When the dolphins arrive, all hell breaks loose. Creating a wall of bubbles and sound, the cetaceans herd the fish into a dense pack known as a ‘baitball’, triggering a violent feeding frenzy.
Alerted by the commotion, more predators swoop in to reap the bounty. But nothing compares to a marlin on the prowl. Dwarfing its rivals, it circles the baitball. Then, just before it charges in, its shimmering sides turn black.
Changing colour

Colour change is a fairly common fish trick. Star-shaped colour cells between the scales and skin contain pigment. When the pigment shoots into the arms of the star, the cell colours. When the pigment withdraws to the star’s centre, the cell becomes invisible again.
Most colour-changers use this adaptation to escape detection by enemies, but the marlin doesn’t need to hide from anything. Perhaps its flashy wardrobe-change is a warning to other predators: the big fish is coming.
It takes a lot of fuel to power a 900kg muscle machine. A grown marlin can swallow a fish the length of a man’s arm in a single gulp. In a matter of minutes, a marlin can decimate a baitball. This fish can reach 97kmph in bursts, and satellite-tags have tracked individuals covering more than 14,000km in one season.
Its hydrodynamic body shape explains its speed – but how the marlin navigates across the vast oceans remains unknown. Like an elephant crossing the desert, it may have an instinctual map of the seafloor terrain inside its head; salinity and temperature may help it to judge depth and proximity of land, while the direction of the sun or the pull of the moon may also guide the marlin on its way.
The voyage is long, wide – and deep. Though the marlin spends most of its time in the light-filled top layer of water, it can dive down to 350 metres to stalk squid.

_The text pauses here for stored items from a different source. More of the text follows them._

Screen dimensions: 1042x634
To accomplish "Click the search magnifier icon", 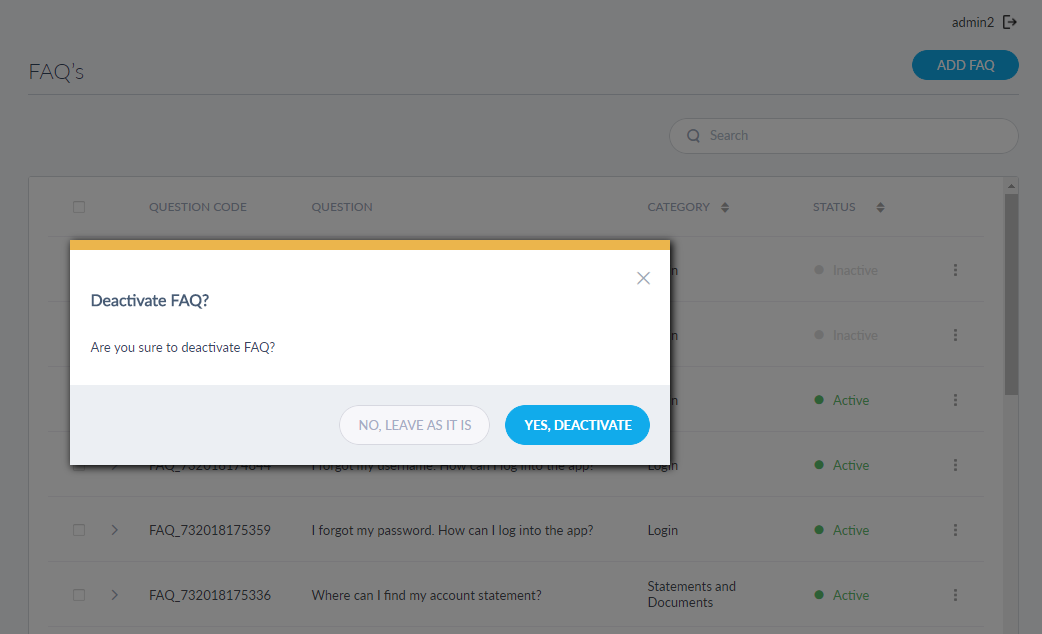I will 693,136.
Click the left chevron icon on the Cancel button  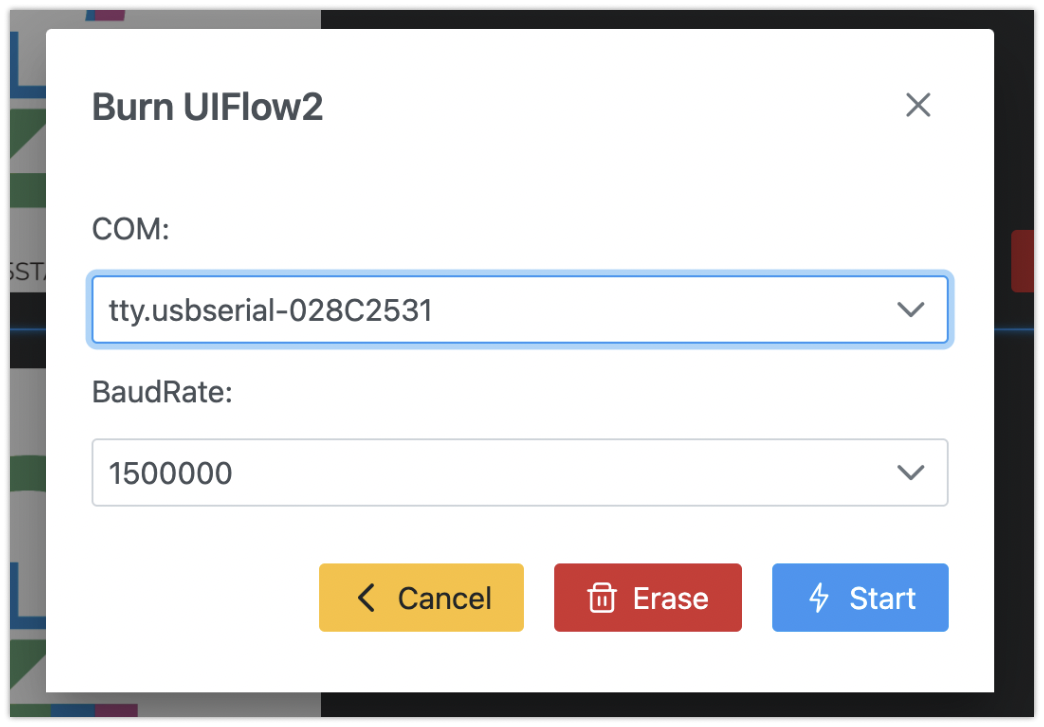(365, 598)
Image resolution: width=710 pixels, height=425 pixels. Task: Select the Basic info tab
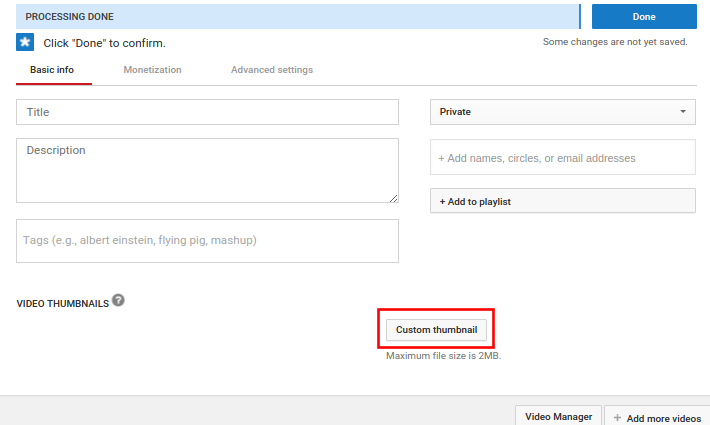[x=52, y=70]
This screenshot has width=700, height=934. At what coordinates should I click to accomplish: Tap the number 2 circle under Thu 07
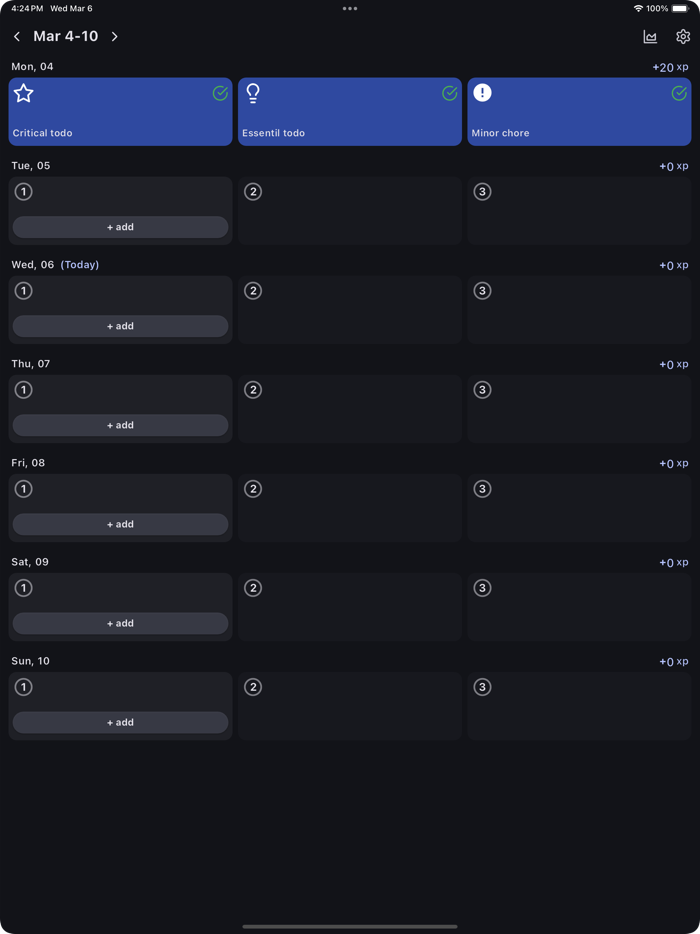click(252, 389)
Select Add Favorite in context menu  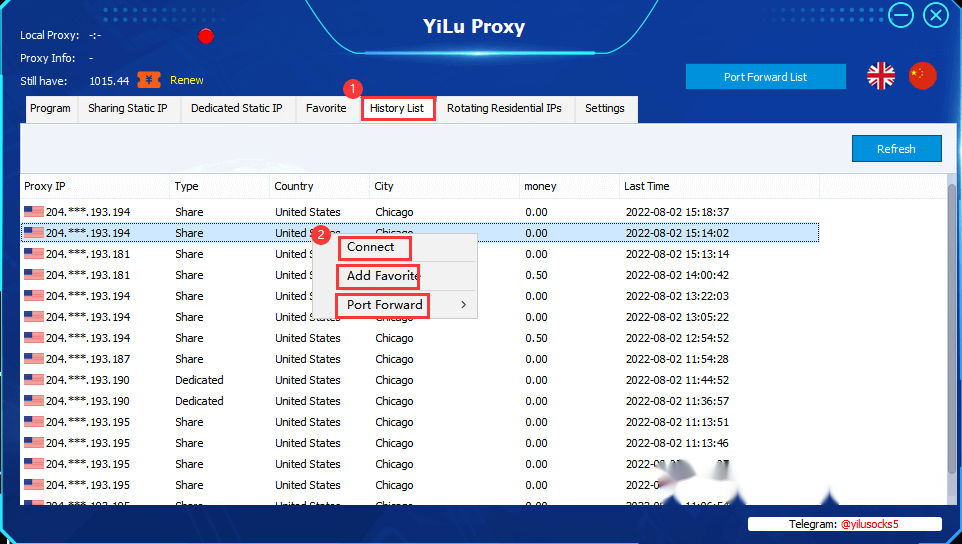378,276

Its extraordinary eyes enable it to cope with those cold, dark waters. Huge and unblinking, they accommodate myriad photosensitive cells that can pierce the depths. More astonishing, a muscle attached to the eye heats the brain cavity. Cold water turns most fish sluggish, but with warm eyes and brain, the marlin stays alert and deadly.
Fishing with a torch
On a balmy night, a small boat rocks gently off Costa Rica’s Pacific coast. On board is underwater cameraman Rick Rosenthal, who has spent 18 months documenting the marlin’s life for a BBC Natural World film. Tonight, armed only with a large light and a small net, he is searching for a billfish nursery. His luck is in and he captures rare footage of wild billfish babies.
Where they go from here, no one knows. After infancy, billfish seem to vanish, leaving their juvenile years a blank in the scientific record.
Marlin, though, reappear with one of their biggest mysteries intact: the most impressive marlin are all female. Males only reach about a quarter of their size. Biologists believe that males just stop growing at about 160kg, while females continue to develop – probably so they can carry more eggs and are less likely to be predated.
Sadly, these are the fish most coveted by big game fishermen. What irony: anglers end up killing the mothers of the next generation – and with them the future of their own sport.
Still, whatever harm they do pales in comparison to the damage done by commercial fisheries. Marlin is now hot on the menu, and stocks are now down to five or ten per cent of its historic populations. Unless the massacre stops, many of the mysteries of the marlin will go forever unsolved.